**What is being asked**
Put the items below into a two-column CSV with the headers "instruction" and "target", one row per item: the item's text and its answer, each enclosed in double quotes, with any line breaks replaced by spaces. Omit the pictures.

**Record set**
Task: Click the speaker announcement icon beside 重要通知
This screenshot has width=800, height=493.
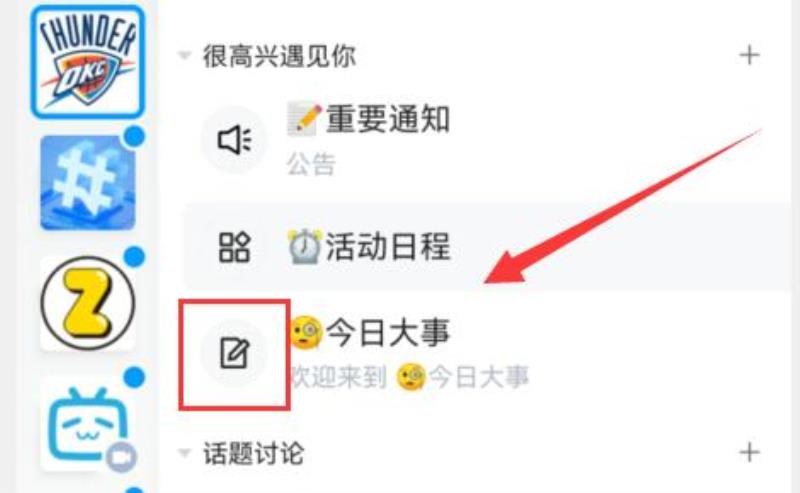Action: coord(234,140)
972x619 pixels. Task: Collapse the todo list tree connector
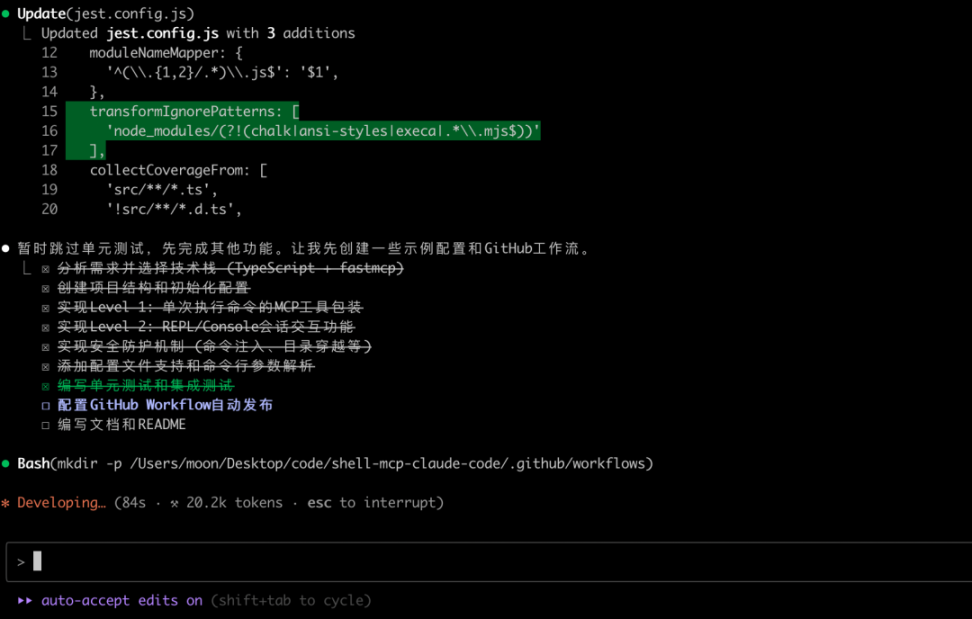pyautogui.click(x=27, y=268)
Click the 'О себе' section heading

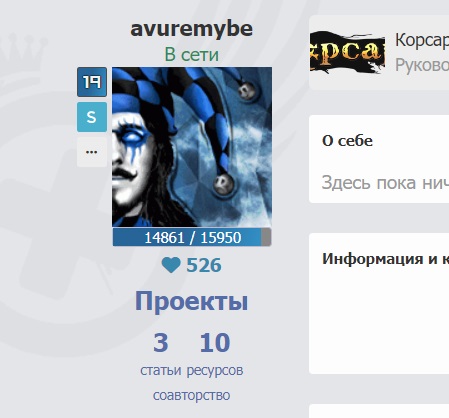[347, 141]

**Finished exercise**
instruction,target
"Task: Click the speaker announcement icon beside 重要通知 This screenshot has width=800, height=493.","Action: coord(234,140)"
"972x619 pixels. Task: Collapse the todo list tree connector","pyautogui.click(x=27, y=268)"
"Click the 'О себе' section heading","[347, 141]"